Foto: Markus Bernath

Westnordwest geht die Fahrt, eineinhalb Stunden mit dem Bus bis ans Ende von Istanbul. Dort ist Başakşehir-4, die "Kornähren-Stadt", der jüngste Ausläufer der türkischen Metropole, die unaufhörlich wächst. Fatih Toygun hat tatsächlich noch ein leeres Feld vor dem Haus. Es gehört dem türkischen Militär, und seine Moschee kann er vom Balkon aus sehen. Ein kleines erdfarbenes Gebetshaus mit moderner Glasfront und dem Minaretttürmchen der alten anatolischen Moscheen, nicht der übliche Betonkuppel-Einheitsbau von Toki, des staatlichen Baukonzerns, der die Türkei landauf landab zupflastert.

"Es gibt keinen Unterschied zwischen der Arbeit hier und dort", überlegt Toygun, der junge Imam, an einem Abend auf seinem Balkon, links das Feld, geradeaus die Moschee. "Hier ist nur mein Land und dort sind wir eine Minderheit." Aber das ist schon das ganze Problem.

Die kleine Idylle am Stadtrand tauscht er bald gegen den 16. Bezirk in Wien ein. Dann muss der Imam von Başakşehir in den Keller, wo die Moscheen in Österreich gewöhnlich verräumt werden. Und zum Gebet kann der 33-Jährige natürlich nicht mehr aufrufen, nicht wie hier, jetzt im Sommer um Viertel vor sechs am Morgen zum ersten Mal, nachts nach zehn Uhr ein letztes Mal. Es ist, wie einem Priester die Kirchenglocke wegnehmen oder das Singen verbieten. Das sagt Toygun nicht, und auch nicht, dass in Istanbul die Glocken der griechisch-orthodoxen und der katholischen Kirchen läuten, je nach Stadtteil morgens wie abends und mehrmals in der Woche. Nur dass es schön wäre, wenn er in Wien wenigstens am Freitag zum Mikrofon greifen dürfte - "meine persönliche Meinung."

Brücke zwischen Ländern

Toygun ist einer von acht Imamen aus der Türkei, die in diesem September ihre Arbeit in Österreich aufnehmen.
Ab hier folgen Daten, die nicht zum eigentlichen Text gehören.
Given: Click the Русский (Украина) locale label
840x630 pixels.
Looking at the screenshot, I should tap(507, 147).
Fünf Jahre bleiben sie, abgesandt und bezahlt von der türkischen Religionsbehörde Diyanet. "Als Religionsbeauftragte haben Sie eine besondere Brückenfunktion zwischen Ihren Gemeinden und der österreichischen Gesellschaft, zwischen der Türkei und Österreich", hatte Botschafter Klaus Wölfer gesagt, als er die Imame Anfang des Monats in Ankara verabschiedet hatte.

Um Vertrauen geht es, um Offenheit im gegenseitigen Umgang und auch um das Wissen über Österreich, meint Sabine Kroissenbrunner, die das Kooperationsprogramm im Außenministerium seit 2007 vorangetrieben hatte und mittlerweile ebenfalls auf Posten in Ankara ist. Zwei Tage sind die Imame in der türkischen Hauptstadt von den Österreichern auf ihren Einsatz vorbereitet worden mit Vorträgen über die Religionen in Österreich, Frauenrechte, Verwaltungsangelegenheiten. Eine weitere Woche Schulung folgt in Wien.
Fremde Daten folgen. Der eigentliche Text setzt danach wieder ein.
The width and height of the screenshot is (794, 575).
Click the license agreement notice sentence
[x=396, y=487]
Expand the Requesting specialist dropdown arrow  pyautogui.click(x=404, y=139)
Die "delikanli" ins Gebet nehmen

Die Kellermoschee im 16. kennt Fatih Toygun schon. Sein Vater war dort von 2003 bis 2007 Imam. Der Sohn kam für einen Monat und half bei der Vertretung des Diyanet in Wien aus. So ordentlich und ruhig war es in Wien damals im Dezember und fürchterlich kalt, erinnert sich Toygun. Praktisch wie Başakşehir. Die jungen Österreicher-Türken kennt er auch. Sie kommen in den Sommerferien mit den Eltern in die Türkei, sind genervt, wenn sie gemaßregelt werden, und können sich oft nicht leicht verständigen, weil sie das Türkische nicht recht beherrschen.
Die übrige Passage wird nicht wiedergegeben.